Amour, acide et noix reprend le même thème et trois danseurs de la distribution d’Utopie (Jean-François Déziel, David Kilburn et Ivana Milicevic; le quatrième étant Dave St-Pierre). Mais les comparaisons s’arrêtent là. Les mouvements répétitifs si chers au style de Léveillé font désormais partie du passé. "Il n’y a aucun indice théâtral et, à mon grand étonnement, c’est très chorégraphié. Mais ce n’est jamais le mouvement pour le mouvement; je travaille ainsi énormément l’intention de l’interprète", dit-il. Et les danseurs ne chôment pas. "Je les garde extrêmement occupés sur scène afin qu’ils ne soient pas préoccupés par le fait d’être nus car personne n’aime s’exposer de cette façon devant un public. Cette expérience va sans doute marquer leur façon de danser."

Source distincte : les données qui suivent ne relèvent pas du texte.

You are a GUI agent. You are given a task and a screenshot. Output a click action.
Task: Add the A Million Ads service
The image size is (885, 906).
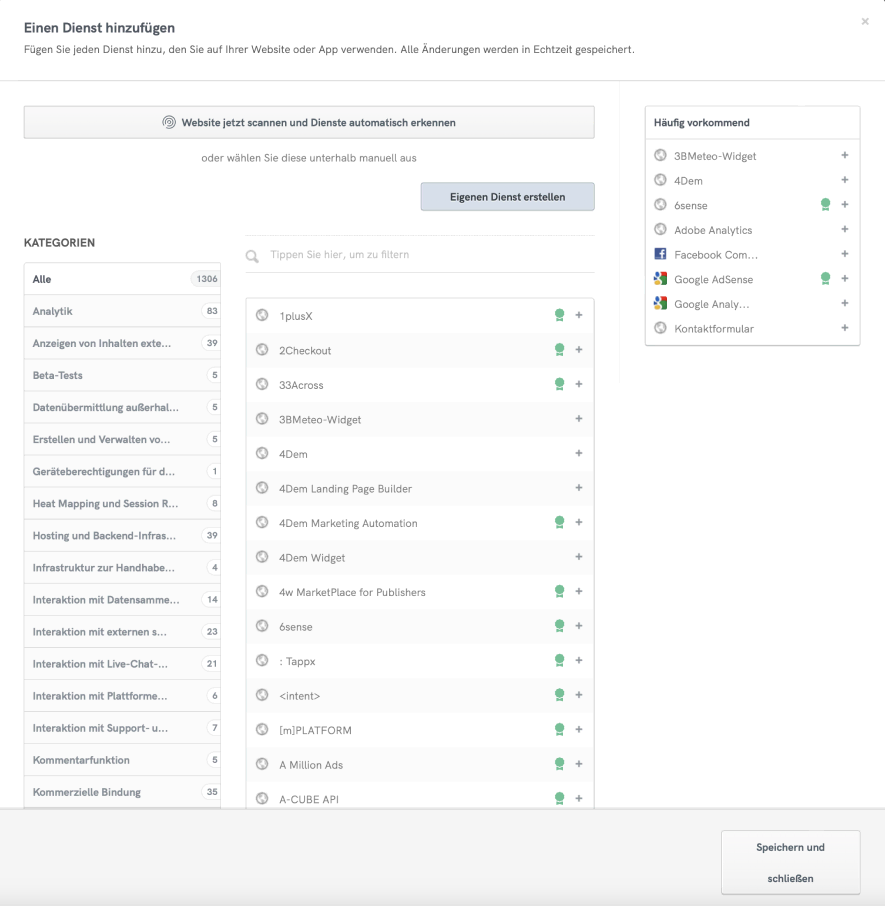579,764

Un choix musical hétéroclite accompagne le quatuor sur scène. Ça va de la musique heavy métal au classique (Les Quatre Saisons de Vivaldi), en passant par du rock des années 70. "Un clin d’oeil à ma génération", dit-il.

Sa pièce n’a pas encore pris l’affiche que Léveillé planifie déjà sa prochaine chorégraphie qu’il souhaite livrer en juin 2002. Est-ce que la nudité marquera sa nouvelle conception? "Je n’en ai aucune idée, car ce n’est pas une décision qui se prend à l’avance. C’est la création qui va le décider."